I understand my hon. Friend’s concern, which has been raised on several occasions. It is not my intention, at this stage, to extend civil partnerships to people other than cohabiting couples who are in a relationship. I want to mirror the existing terminology in the Civil Partnership Act 2004. I hope that we will entertain proposals such as my hon. Friend’s in Committee and on Report, and I have no doubt that he will want to raise the matter.
Does my hon. Friend recognise that it is an injustice for everyone apart from siblings to be able to have whatever legal relationship they want? I am not asking him to say now that he will include the matter in the Bill, but does he at least accept that this is a worthy cause, on which I have campaigned for many years?

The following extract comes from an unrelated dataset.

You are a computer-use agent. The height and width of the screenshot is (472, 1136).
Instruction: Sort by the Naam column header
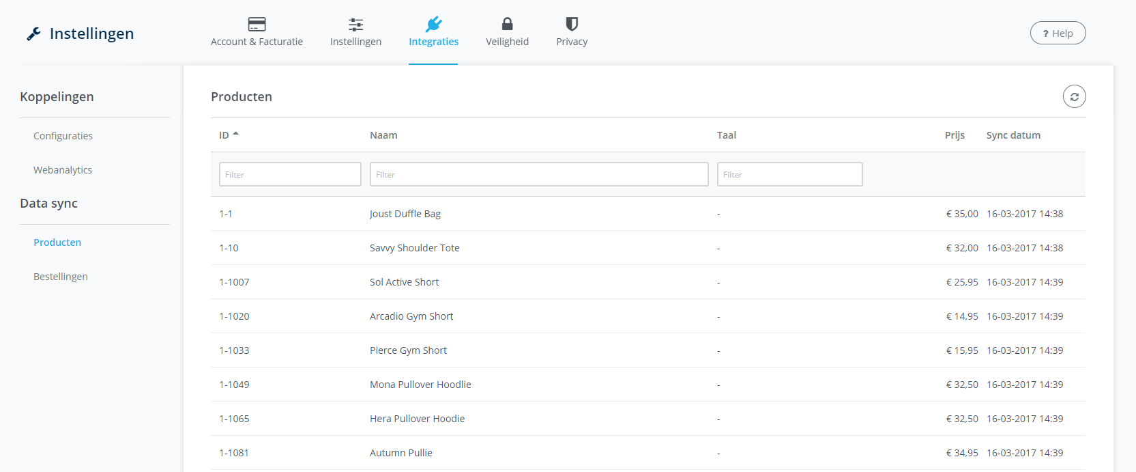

I understand that it is a worthy cause, but it is different from enabling people to have their relationship recognised by the state. There are clear financial disadvantages and implications in the situation that my hon. Friend describes. I entirely sympathise with his view and I think that the injustice needs to be dealt with, but I do not propose to deal with it at this stage in my Bill. Doing so would make the Bill even more complicated than it already is. In addition, it is highly likely that the long title of the Bill will need to be amended in Committee, particularly to reflect the change that will be required to the electronic record of marriage certificates.
Let me start with the extension of civil partnerships to include opposite-sex couples. The 2004 Act was long overdue, and it was enthusiastically supported by me and the great majority of hon. Members from all parts of the House. At its heart, the Act tackled a clear obstacle to equal rights for loving couples who just happened to be of the same sex.
Subsequently, the House decided in 2013 that it was time for equal marriage. That has happened, the skies have not caved in and we have moved on. I certainly do not want to reopen the bruising debates that we had at the time, especially across my party. However, the Marriage (Same Sex Couples) Act 2013 gave rise to an unintended new inequality, and it is surely time for equal civil partnerships—a natural extension that was supported across all parties when the Marriage (Same Sex Couples) Bill was introduced and that has just as much support now. In the consultation that the Government conducted before the introduction of that Bill, 61% of respondents were in favour of extending civil partnerships to opposite-sex couples. Alas, for some inexplicable reason, the proposal never made it into the Act. If it had done, the Act would have been better; that is why change is necessary today.